WORK ITEM >> Once you have read the records below, report how many lines contain the word "Function", and give nothing besides that number.

Stored items >>
□ □ □ □ □

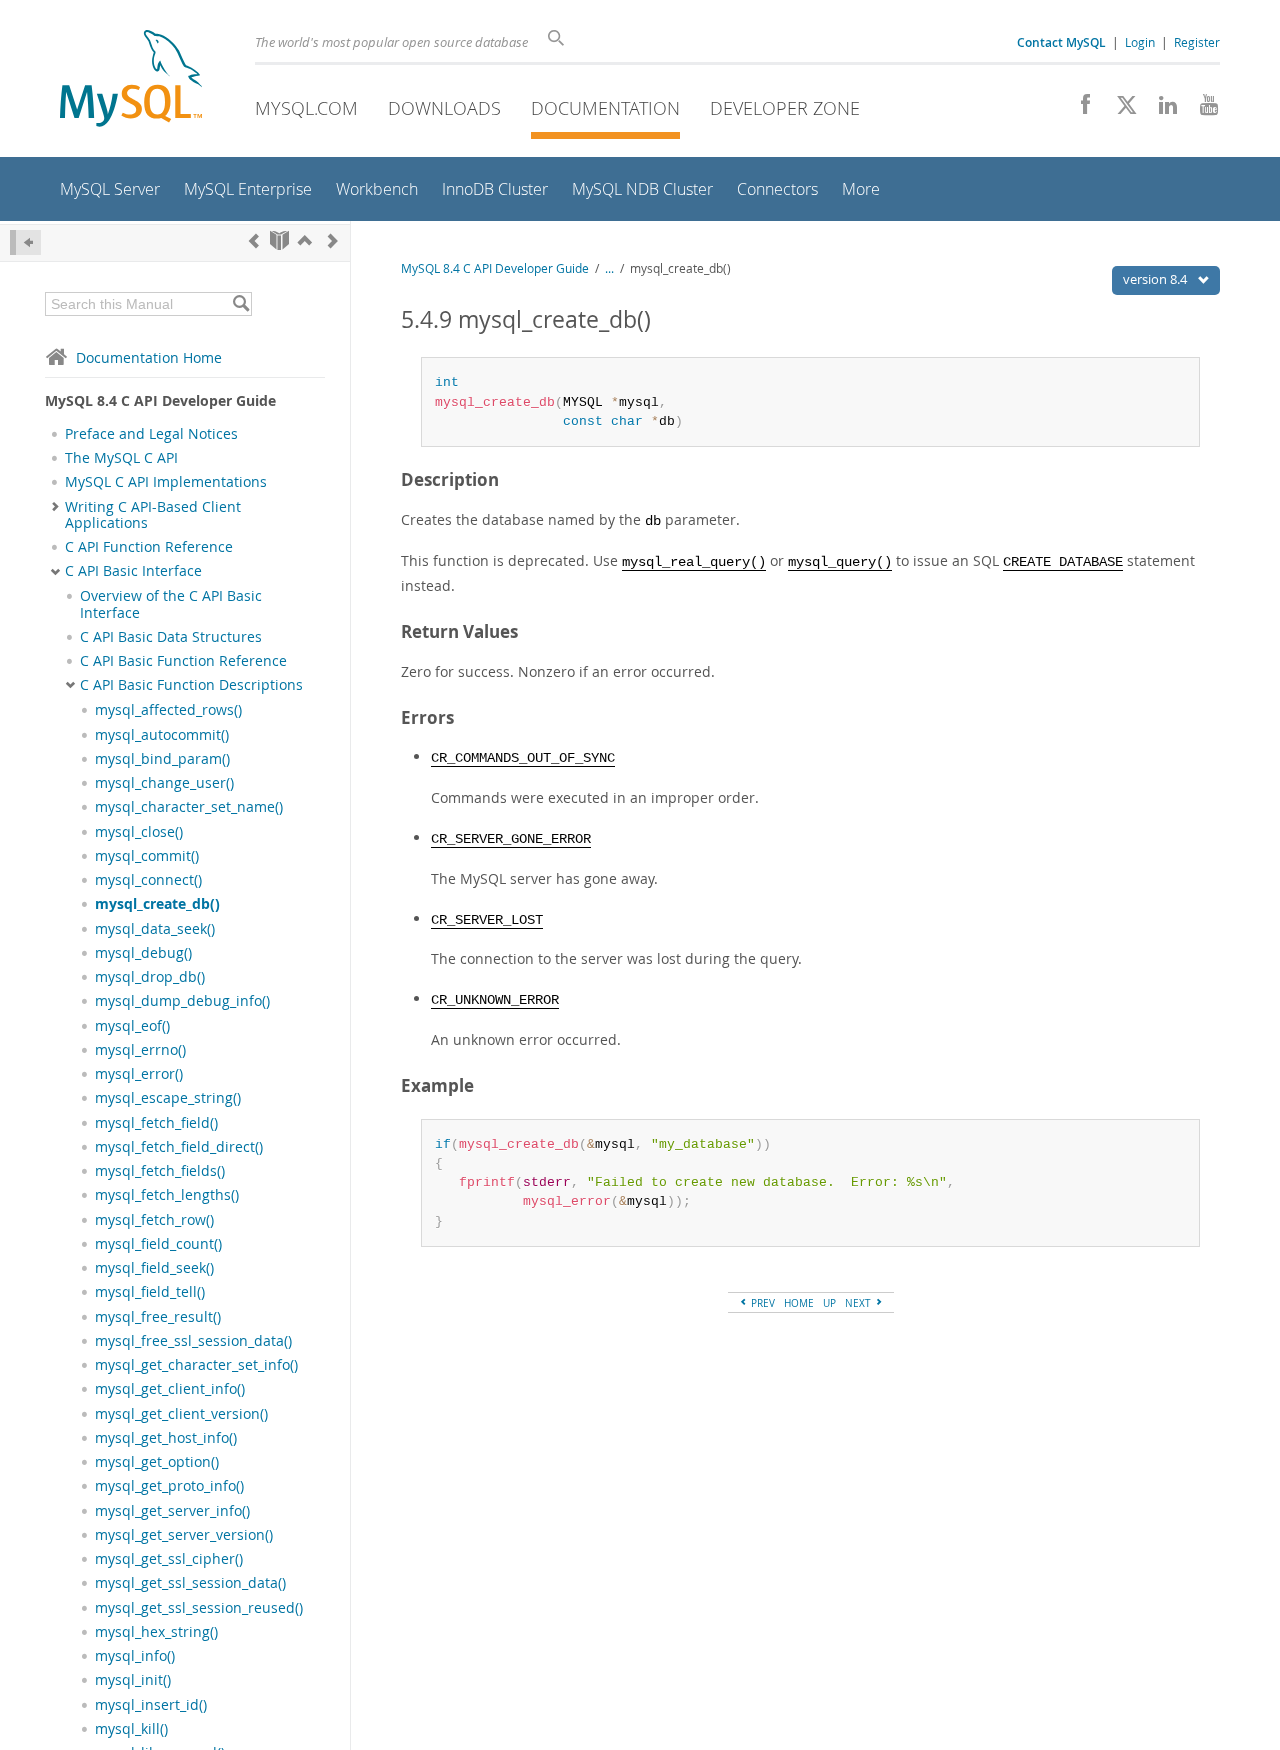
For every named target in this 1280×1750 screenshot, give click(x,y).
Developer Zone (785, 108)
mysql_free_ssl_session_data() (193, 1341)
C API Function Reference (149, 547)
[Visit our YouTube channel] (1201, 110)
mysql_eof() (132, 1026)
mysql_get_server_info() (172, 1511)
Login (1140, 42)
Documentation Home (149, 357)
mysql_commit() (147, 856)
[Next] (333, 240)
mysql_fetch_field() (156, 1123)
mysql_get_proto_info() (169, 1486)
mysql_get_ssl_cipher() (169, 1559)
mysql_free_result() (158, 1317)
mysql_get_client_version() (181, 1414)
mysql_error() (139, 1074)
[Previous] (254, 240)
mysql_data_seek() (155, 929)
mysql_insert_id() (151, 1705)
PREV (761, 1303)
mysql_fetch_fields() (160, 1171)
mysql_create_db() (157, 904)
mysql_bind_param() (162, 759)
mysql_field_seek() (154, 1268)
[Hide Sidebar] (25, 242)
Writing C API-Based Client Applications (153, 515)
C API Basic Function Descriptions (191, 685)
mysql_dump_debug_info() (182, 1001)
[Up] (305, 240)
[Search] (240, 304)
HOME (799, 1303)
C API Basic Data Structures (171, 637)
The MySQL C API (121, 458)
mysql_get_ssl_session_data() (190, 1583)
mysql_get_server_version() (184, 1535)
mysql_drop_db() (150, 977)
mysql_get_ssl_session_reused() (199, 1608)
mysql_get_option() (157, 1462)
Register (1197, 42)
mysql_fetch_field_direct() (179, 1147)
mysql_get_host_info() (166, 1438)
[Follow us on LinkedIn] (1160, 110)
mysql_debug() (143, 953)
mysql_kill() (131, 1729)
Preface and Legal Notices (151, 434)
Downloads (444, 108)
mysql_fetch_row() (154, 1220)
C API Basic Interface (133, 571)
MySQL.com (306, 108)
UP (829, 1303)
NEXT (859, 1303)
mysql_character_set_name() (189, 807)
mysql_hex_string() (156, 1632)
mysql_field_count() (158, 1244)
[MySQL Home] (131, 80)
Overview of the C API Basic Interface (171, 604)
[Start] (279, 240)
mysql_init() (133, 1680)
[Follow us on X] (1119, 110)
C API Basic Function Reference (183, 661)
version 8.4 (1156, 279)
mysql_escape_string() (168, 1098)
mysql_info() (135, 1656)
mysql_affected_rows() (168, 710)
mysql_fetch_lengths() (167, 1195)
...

□ □ □ □ □

ANSWER TO THIS TASK >> 3